● **EXERCISE REQUIREMENTS**
Select and copy every line in the rows below that contains the string "Task". Matching is case-sensitive.

● **THE RECORDS**
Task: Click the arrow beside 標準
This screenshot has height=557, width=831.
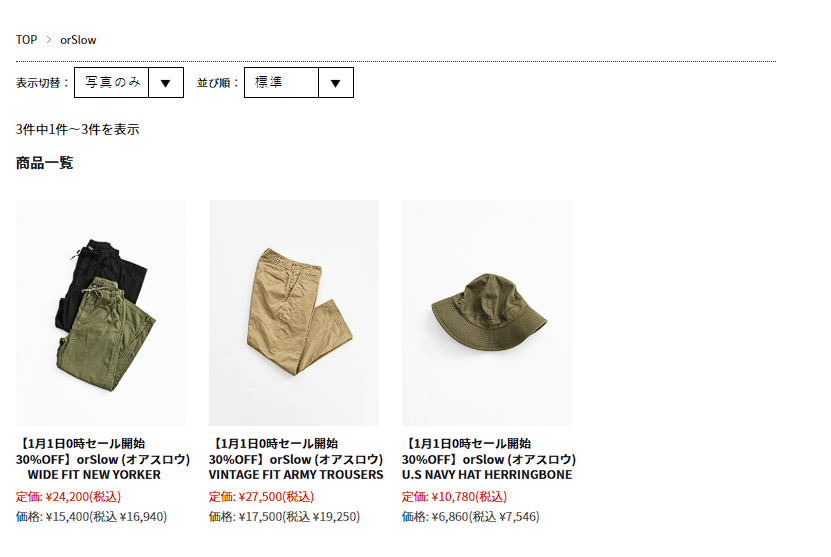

==

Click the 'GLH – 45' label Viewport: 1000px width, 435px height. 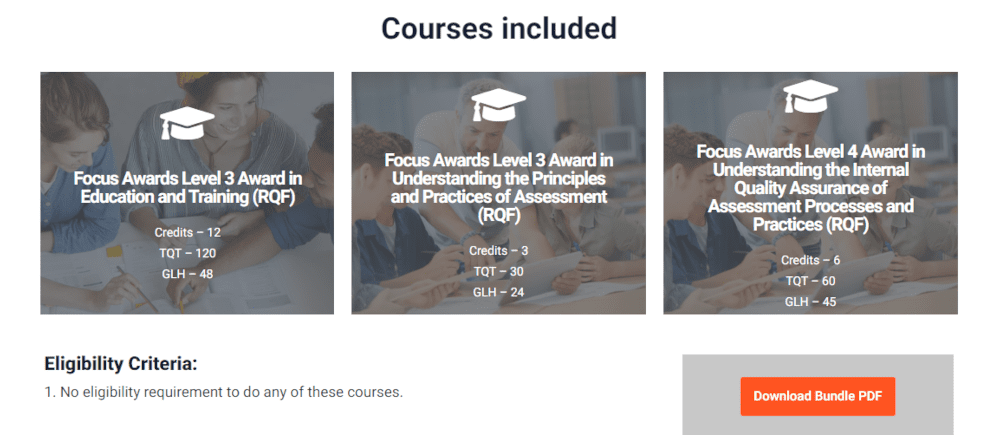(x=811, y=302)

---

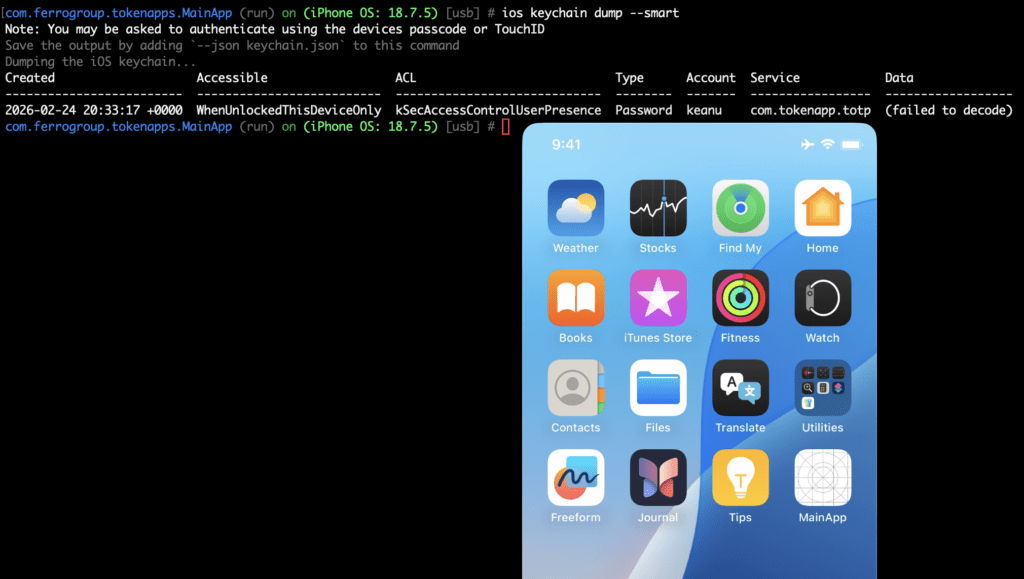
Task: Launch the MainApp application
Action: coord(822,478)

● **REPLY TO THE EXERCISE**
Task: Click the arrow beside 標準
Task: Launch the MainApp application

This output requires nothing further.